**Given records:**
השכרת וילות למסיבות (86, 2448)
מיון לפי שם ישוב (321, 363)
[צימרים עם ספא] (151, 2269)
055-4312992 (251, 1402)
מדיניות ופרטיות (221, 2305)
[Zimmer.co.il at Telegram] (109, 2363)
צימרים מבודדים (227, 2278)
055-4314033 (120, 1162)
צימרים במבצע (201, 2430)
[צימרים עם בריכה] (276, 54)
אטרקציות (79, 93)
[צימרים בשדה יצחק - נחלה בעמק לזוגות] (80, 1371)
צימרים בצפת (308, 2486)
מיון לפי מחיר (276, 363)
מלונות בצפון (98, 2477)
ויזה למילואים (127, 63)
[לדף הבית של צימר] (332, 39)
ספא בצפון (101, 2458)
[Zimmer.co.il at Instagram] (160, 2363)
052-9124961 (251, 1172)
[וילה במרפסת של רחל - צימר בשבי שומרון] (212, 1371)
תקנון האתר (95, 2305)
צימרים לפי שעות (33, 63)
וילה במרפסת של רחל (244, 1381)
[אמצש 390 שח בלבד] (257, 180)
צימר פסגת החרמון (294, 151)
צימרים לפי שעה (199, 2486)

**Try it:**
Line by line, copy the data above.

**Reply:**
השכרת וילות למסיבות (86, 2448)
מיון לפי שם ישוב (321, 363)
[צימרים עם ספא] (151, 2269)
055-4312992 (251, 1402)
מדיניות ופרטיות (221, 2305)
[Zimmer.co.il at Telegram] (109, 2363)
צימרים מבודדים (227, 2278)
055-4314033 (120, 1162)
צימרים במבצע (201, 2430)
[צימרים עם בריכה] (276, 54)
אטרקציות (79, 93)
[צימרים בשדה יצחק - נחלה בעמק לזוגות] (80, 1371)
צימרים בצפת (308, 2486)
מיון לפי מחיר (276, 363)
מלונות בצפון (98, 2477)
ויזה למילואים (127, 63)
[לדף הבית של צימר] (332, 39)
ספא בצפון (101, 2458)
[Zimmer.co.il at Instagram] (160, 2363)
052-9124961 (251, 1172)
[וילה במרפסת של רחל - צימר בשבי שומרון] (212, 1371)
תקנון האתר (95, 2305)
צימרים לפי שעות (33, 63)
וילה במרפסת של רחל (244, 1381)
[אמצש 390 שח בלבד] (257, 180)
צימר פסגת החרמון (294, 151)
צימרים לפי שעה (199, 2486)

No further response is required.